Indian non-profit organization

Youngistaan Foundation, is a non-governmental organization based in India, that work towards providing humanitarian assistance to underprivileged communities and addressing societal issues.

==History==
Youngistaan Foundation is an Indian non-profit organization founded in 2014 by Arun Daniel Kumar Yellamaty. Arun established the organization to encourage active participation in addressing societal issues, especially those impacting underprivileged communities in India, through diverse programs and initiatives.

Youngistaan Foundation is headquartered in Hyderabad, Telangana, with operations in various cities across India, including Delhi, Bangalore, Pune, and Mumbai.

Youngistaan Foundation operates five core programs and multiple need-based initiatives addressing social issues such as hunger, homelessness, gender equality, education, animal welfare, youth development, democracy, climate action, and emergency responses.
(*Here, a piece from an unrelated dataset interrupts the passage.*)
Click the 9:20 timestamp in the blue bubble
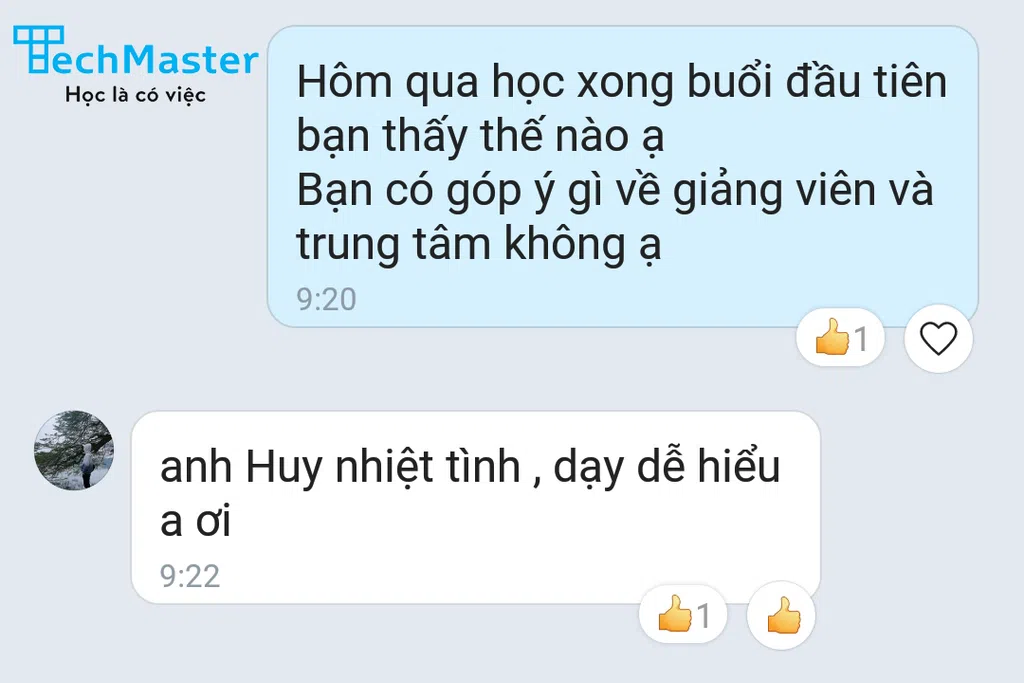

These initiatives are aligned with nine United Nations Sustainable Development Goals (SDGs) and aim to create a sustainable impact on individuals and communities.

===Notable associations===
Youngistaan Foundation collaborates with various stakeholders, including government and police officials, civil societies, NGOs, donors, and corporate partners. Notable government partners include UNICEF, the Department of School Education, Telangana State Police, Women’s Safety Wing, SHE Teams, T-Hub, Telangana State Innovation Cell (TSIC), TASK (Telangana State), GHMC, WE-Hub, the Ministry of Social Justice and Empowerment, and the Women and Child Welfare Department. Corporate partners include Synchrony, Dr. Reddy’s, JP Morgan, Wipro, and IKEA. These collaborations enable efforts to address various societal issues and contribute positively within communities, making tangible differences in people's lives.

==Awards and recognition==
Youngistaan Foundation has received the following awards and recognitions:
- Social Media for Empowerment Award at the 2017 South Asia Awards
- Outstanding Young Persons Award by Junior Chamber International (JCI) in 2017.
- Young Achiever of the Year-Social Service Award at the Sakhi Media Excellence Awards 2020.